Excipient information presented when available (limited, particularly for generics); consult specific product labeling.

Capsule, Oral:

Zolinza: 100 mg

Brand Names: U.S.

  • Zolinza

Pharmacologic Category

  • Antineoplastic Agent, Histone Deacetylase (HDAC) Inhibitor


Inhibits histone deacetylase enzymes, HDAC1, HDAC2, HDAC3, and HDAC6, which catalyze acetyl group removal from protein lysine residues (including histones and transcription factors). Histone deacetylase inhibition results in accumulation of acetyl groups, which alters chromatin structure and transcription factor activation; cell growth is terminated and apoptosis occurs.
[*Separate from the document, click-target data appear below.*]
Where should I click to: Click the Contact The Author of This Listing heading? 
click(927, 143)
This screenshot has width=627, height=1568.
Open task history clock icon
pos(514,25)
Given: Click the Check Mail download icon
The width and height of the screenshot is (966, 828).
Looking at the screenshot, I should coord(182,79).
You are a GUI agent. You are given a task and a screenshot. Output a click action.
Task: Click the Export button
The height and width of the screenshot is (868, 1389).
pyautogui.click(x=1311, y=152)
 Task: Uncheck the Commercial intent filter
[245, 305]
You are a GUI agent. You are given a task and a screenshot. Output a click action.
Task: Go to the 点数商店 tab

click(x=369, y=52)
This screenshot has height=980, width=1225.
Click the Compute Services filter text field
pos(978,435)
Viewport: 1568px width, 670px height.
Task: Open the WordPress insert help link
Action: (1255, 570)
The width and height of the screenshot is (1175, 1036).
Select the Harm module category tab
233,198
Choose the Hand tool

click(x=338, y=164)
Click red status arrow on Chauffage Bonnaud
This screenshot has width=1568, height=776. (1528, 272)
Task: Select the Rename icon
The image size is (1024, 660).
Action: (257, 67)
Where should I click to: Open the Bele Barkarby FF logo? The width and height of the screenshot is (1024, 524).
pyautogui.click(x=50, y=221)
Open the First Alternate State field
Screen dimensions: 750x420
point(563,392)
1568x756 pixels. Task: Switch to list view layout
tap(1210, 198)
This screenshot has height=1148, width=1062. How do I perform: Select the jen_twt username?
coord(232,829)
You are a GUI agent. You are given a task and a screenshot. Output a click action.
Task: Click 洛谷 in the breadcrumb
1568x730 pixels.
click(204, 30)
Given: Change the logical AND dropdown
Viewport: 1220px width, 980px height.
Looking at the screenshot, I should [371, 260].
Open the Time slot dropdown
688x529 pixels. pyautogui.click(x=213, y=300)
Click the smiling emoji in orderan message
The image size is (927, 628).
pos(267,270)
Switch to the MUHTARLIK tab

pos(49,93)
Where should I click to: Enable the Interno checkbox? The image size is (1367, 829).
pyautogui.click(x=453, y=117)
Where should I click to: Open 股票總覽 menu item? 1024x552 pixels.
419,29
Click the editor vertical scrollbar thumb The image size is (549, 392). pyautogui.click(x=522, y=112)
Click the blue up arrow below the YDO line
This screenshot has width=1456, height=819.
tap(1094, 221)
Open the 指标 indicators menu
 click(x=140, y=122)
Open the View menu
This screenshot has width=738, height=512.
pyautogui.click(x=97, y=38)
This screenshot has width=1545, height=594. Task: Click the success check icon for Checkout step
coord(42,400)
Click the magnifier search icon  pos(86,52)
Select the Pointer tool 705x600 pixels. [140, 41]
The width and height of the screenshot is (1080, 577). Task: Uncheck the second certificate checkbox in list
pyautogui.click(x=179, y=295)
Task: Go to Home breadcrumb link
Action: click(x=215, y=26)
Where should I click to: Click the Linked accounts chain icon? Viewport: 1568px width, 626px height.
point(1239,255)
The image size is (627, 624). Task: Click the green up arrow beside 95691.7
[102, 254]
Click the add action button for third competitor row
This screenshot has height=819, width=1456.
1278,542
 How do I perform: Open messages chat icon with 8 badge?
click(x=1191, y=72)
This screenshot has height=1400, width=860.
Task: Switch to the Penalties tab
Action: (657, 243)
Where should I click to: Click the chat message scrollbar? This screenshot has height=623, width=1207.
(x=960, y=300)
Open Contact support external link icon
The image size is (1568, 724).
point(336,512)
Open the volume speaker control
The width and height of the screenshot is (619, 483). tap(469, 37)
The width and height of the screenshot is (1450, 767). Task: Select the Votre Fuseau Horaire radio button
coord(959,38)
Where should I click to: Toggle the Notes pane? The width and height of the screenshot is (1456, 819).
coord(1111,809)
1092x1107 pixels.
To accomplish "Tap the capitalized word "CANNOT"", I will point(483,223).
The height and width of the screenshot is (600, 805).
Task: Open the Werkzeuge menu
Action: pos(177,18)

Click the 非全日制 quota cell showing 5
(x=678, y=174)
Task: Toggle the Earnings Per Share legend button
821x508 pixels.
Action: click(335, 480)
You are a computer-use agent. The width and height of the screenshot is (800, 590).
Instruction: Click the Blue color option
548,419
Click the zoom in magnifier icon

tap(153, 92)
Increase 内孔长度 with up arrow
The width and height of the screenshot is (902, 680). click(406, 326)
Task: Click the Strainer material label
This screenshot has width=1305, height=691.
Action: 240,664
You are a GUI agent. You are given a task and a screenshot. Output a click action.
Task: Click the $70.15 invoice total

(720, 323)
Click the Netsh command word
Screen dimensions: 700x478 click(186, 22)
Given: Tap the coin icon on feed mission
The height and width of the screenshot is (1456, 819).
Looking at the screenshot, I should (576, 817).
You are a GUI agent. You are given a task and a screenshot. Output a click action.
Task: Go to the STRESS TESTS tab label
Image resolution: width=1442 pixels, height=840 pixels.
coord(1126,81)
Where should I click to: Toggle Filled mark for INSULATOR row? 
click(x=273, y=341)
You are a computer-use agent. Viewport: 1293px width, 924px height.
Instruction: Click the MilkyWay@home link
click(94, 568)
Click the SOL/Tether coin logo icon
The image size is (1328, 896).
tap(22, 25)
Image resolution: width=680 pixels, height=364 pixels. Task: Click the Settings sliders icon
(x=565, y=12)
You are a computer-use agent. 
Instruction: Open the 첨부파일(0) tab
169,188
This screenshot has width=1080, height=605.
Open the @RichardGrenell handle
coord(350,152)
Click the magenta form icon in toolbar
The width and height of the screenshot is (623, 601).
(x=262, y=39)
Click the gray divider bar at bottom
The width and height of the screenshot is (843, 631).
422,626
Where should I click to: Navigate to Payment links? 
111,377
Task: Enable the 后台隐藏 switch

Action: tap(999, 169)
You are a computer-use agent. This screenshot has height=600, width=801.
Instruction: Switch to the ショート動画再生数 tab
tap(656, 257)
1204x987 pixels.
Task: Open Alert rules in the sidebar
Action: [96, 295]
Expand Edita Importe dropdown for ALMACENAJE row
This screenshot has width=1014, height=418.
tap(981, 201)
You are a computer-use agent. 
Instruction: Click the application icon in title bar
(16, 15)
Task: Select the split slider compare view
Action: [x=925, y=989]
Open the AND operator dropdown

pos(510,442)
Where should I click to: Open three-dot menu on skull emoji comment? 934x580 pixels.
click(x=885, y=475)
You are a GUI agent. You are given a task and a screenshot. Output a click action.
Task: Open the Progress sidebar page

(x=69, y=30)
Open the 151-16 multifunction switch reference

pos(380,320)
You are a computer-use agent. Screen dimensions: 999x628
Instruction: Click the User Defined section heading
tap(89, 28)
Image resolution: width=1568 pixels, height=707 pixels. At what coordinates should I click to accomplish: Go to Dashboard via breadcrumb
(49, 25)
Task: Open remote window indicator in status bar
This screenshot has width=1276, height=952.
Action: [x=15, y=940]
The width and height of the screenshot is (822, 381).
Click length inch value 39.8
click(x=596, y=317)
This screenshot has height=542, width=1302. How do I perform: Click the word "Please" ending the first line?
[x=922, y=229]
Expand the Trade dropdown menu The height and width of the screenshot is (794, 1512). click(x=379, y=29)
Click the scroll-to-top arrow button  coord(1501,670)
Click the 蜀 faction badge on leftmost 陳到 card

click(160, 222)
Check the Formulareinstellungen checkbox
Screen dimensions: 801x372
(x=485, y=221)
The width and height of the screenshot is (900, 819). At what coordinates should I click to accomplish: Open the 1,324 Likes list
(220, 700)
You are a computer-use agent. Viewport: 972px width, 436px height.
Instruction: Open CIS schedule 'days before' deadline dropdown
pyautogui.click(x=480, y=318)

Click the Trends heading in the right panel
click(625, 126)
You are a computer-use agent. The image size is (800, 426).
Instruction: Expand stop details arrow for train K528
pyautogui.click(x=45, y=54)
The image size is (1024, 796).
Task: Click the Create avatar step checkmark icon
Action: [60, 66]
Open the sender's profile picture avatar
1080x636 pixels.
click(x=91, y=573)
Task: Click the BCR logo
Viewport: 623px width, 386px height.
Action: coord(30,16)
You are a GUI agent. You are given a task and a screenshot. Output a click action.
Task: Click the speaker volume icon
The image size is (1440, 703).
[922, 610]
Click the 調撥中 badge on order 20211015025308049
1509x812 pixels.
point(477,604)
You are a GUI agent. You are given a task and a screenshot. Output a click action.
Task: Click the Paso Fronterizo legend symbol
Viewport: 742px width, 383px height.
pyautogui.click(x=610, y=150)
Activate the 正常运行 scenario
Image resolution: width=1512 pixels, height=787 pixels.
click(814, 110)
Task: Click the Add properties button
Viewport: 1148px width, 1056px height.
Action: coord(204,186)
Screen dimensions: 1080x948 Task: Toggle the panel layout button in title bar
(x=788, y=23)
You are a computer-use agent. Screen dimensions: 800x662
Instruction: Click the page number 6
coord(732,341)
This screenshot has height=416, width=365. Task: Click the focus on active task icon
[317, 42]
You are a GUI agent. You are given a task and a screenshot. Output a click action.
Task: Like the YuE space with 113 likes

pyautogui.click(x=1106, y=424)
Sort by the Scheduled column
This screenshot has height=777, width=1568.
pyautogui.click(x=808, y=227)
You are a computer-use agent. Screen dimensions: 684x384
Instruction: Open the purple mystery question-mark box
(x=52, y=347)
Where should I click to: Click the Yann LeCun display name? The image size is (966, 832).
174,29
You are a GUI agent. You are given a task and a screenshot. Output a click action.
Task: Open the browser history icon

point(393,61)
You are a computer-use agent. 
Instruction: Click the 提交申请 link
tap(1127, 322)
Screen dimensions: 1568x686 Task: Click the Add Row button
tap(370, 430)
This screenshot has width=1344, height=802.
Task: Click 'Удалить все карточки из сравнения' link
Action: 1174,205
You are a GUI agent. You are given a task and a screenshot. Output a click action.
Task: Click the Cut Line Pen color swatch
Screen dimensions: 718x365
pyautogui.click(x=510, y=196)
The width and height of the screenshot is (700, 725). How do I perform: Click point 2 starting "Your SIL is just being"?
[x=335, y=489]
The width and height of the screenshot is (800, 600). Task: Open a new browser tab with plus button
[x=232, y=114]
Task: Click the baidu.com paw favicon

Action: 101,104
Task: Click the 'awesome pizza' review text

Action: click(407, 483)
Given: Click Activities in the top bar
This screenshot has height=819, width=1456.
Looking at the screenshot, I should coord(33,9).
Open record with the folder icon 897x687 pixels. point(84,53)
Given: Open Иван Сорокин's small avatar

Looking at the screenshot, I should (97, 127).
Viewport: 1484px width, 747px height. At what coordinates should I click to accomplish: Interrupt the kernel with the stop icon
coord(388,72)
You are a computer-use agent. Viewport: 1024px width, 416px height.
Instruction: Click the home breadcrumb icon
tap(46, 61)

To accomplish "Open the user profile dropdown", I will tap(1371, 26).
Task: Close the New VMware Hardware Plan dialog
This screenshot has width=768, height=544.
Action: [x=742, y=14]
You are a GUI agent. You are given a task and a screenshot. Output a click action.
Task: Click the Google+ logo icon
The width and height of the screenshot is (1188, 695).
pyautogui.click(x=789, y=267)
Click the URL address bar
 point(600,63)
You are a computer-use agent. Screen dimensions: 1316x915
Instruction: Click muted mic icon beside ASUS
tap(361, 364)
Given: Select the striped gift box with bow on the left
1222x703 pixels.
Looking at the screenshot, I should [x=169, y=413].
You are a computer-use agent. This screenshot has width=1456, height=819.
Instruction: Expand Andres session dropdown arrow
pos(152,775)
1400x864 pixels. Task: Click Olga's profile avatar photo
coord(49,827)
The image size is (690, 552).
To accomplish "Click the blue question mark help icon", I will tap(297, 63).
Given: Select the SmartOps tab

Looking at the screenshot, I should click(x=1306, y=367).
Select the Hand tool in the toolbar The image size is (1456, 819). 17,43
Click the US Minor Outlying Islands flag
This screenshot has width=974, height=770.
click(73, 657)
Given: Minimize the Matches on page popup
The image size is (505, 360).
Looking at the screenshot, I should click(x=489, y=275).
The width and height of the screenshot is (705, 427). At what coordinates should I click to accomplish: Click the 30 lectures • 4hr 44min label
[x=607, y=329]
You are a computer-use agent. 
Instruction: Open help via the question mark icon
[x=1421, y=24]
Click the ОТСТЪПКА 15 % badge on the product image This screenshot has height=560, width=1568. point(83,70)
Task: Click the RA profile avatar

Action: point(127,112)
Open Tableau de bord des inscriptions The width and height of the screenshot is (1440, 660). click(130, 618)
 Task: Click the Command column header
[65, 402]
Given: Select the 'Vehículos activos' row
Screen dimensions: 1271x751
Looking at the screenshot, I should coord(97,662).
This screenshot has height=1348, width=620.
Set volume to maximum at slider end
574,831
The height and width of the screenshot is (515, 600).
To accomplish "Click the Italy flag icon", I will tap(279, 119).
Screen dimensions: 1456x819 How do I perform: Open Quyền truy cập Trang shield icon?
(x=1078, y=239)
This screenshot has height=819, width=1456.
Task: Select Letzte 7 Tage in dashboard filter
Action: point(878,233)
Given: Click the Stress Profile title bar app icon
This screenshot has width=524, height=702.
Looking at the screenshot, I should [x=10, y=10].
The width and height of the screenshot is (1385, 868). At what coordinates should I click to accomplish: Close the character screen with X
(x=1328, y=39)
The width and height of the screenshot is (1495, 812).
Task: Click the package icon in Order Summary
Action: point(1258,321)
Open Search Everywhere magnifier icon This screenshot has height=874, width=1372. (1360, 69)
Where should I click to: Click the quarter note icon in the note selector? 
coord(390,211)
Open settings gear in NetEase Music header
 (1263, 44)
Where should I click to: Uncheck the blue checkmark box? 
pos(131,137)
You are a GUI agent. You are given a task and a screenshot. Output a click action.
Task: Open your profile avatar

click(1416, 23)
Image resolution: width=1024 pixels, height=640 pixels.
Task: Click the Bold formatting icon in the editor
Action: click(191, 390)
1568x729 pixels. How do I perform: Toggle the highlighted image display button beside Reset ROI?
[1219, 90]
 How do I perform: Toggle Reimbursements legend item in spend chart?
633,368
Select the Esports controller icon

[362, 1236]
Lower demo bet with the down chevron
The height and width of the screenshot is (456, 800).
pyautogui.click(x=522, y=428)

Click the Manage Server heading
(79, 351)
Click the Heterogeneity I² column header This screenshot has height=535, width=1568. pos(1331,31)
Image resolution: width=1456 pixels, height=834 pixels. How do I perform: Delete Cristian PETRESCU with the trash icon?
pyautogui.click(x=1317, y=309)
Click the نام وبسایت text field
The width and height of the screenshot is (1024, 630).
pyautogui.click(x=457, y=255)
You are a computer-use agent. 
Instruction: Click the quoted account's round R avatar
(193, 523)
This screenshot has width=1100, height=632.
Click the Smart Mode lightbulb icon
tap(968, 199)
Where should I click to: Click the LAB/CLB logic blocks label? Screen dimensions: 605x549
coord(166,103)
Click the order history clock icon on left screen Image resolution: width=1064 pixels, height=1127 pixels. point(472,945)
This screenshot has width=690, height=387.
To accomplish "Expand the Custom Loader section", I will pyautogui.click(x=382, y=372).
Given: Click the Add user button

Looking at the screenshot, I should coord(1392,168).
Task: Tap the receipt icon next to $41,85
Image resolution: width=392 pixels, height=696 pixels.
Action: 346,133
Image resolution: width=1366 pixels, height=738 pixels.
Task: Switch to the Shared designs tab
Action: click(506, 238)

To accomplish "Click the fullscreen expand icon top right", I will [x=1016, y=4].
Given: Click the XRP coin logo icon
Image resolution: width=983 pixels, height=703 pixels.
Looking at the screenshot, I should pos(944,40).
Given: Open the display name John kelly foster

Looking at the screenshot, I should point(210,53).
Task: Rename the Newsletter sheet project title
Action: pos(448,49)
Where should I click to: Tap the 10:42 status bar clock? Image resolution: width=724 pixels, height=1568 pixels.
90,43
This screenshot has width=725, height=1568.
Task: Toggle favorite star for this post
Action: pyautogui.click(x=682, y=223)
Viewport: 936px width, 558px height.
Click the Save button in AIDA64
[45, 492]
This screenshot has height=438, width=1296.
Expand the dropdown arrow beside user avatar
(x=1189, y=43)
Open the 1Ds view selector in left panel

Glucuronidated and hydrolyzed (followed by beta-oxidation) to inactive metabolites


Urine: 52% (~52% as inactive metabolites; <1% as unchanged drug)

Time to Peak

Plasma: With high-fat meal: ~4 hours (range: 2 to 10 hours)

Half-Life Elimination

~2 hours

Protein Binding


Special Populations: Hepatic Function Impairment

In a pharmacokinetic study in cancers other than cutaneous T-cell lymphoma, the AUC was increased 50% in patients with mild and moderate impairment, and increased 66% in patients with severe impairment, compared to patients with normal hepatic function.

Use: Labeled Indications

Cutaneous T-cell lymphoma: Treatment of cutaneous manifestations of cutaneous T-cell lymphoma (CTCL) with progressive, persistent, or recurrent disease on or following 2 systemic treatments


There are no contraindications in the manufacturer’s U.S. labeling.

Canadian labeling: Hypersensitivity to vorinostat or any component of the formulation; severe hepatic impairment (total bilirubin ≥3 times ULN)

Dosing: Adult

Cutaneous T-cell lymphoma (CTCL): Oral: 400 mg once daily until disease progression or unacceptable toxicity

Dosing: Geriatric

Refer to adult dosing.

Dosing: Renal Impairment

There are no dosage adjustments provided in the manufacturer's labeling (has not been studied). However, based on the minimal renal elimination, adjustment not expected. Use with caution.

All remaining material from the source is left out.